Hindawi Publishing Corporation

Publication Date

2016-06-09

Country of Publication

Egypt

No. of Pages

7

Main Subjects

Diseases
Medicine

Abstract EN

Objective.

The improvement of the accuracy of fetal heart rate (FHR) pattern interpretation to improve perinatal outcomes remains an elusive challenge.

We examined the impact of an FHR centralization system on the incidence of neonatal acidemia and cesarean births.

Methods.

We performed a regional, population-based, before-and-after study of 9,139 deliveries over a 3-year period.

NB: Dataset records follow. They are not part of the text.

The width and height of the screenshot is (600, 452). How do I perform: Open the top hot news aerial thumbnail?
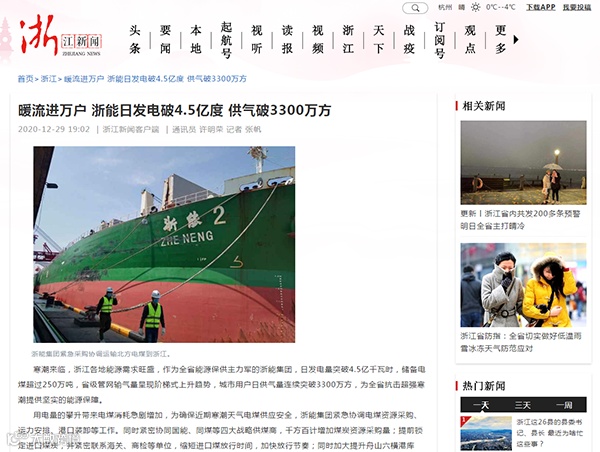pyautogui.click(x=486, y=433)
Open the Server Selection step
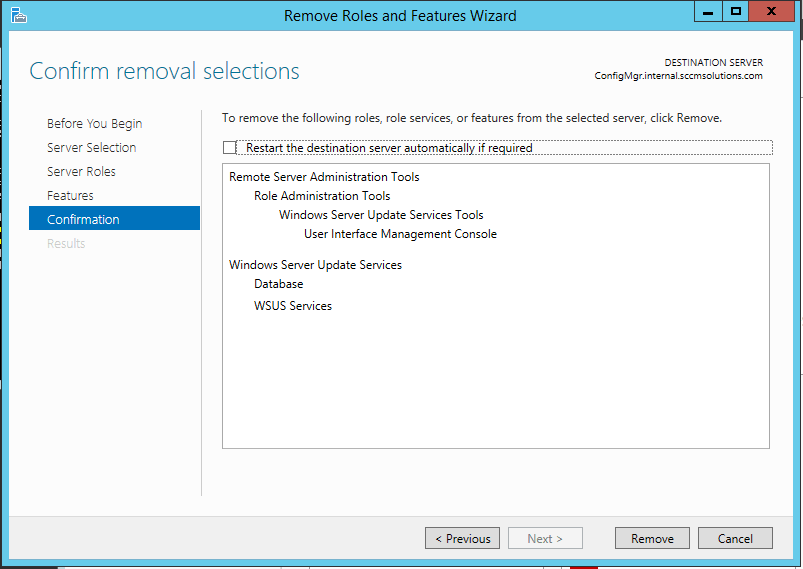The height and width of the screenshot is (569, 803). pyautogui.click(x=91, y=148)
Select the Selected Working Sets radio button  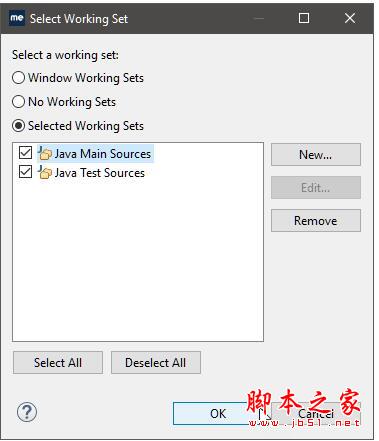point(18,126)
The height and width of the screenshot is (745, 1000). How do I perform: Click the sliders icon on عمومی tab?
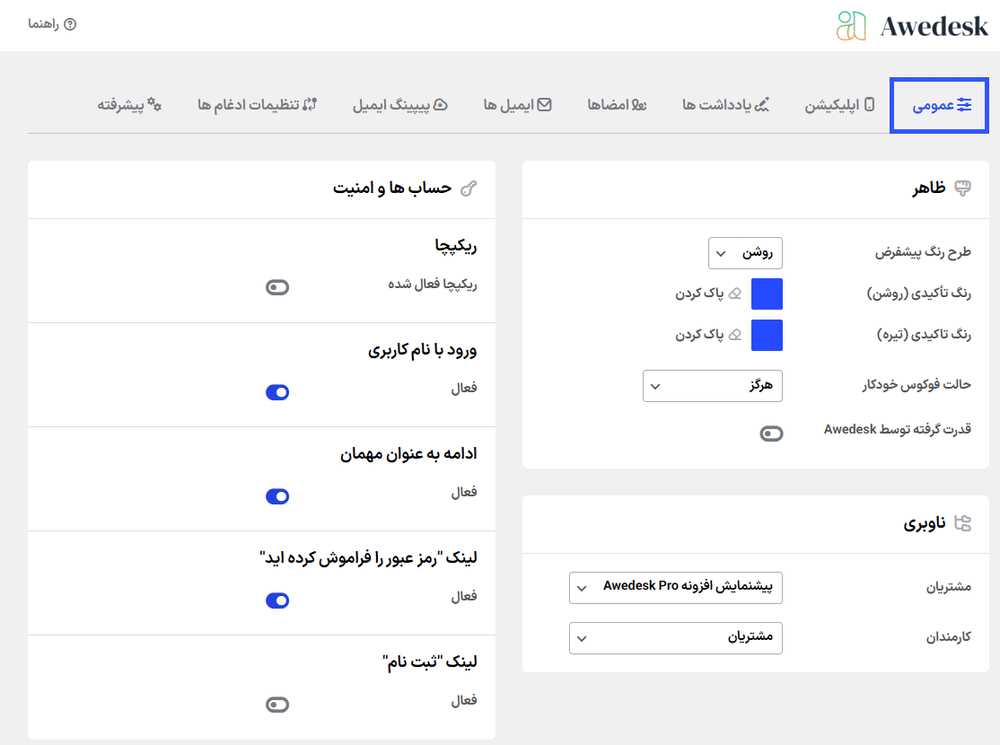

The chi-squared test was used for the statistical analysis.

Results.

The before-and-after study showed no difference in the rates of acidemia, cesarean births, or perinatal death in the whole population.

A subgroup analysis using the 4 hospitals in which an FHR centralization system was continuously connected (compliant group) and 3 hospitals in which the FHR centralization system was connected on demand (noncompliant group) showed that the incidence acidemia was significantly decreased (from 0.47% to 0.11%) without a corresponding increase in the cesarean birth rate due to nonreassuring FHR patterns in the compliant group.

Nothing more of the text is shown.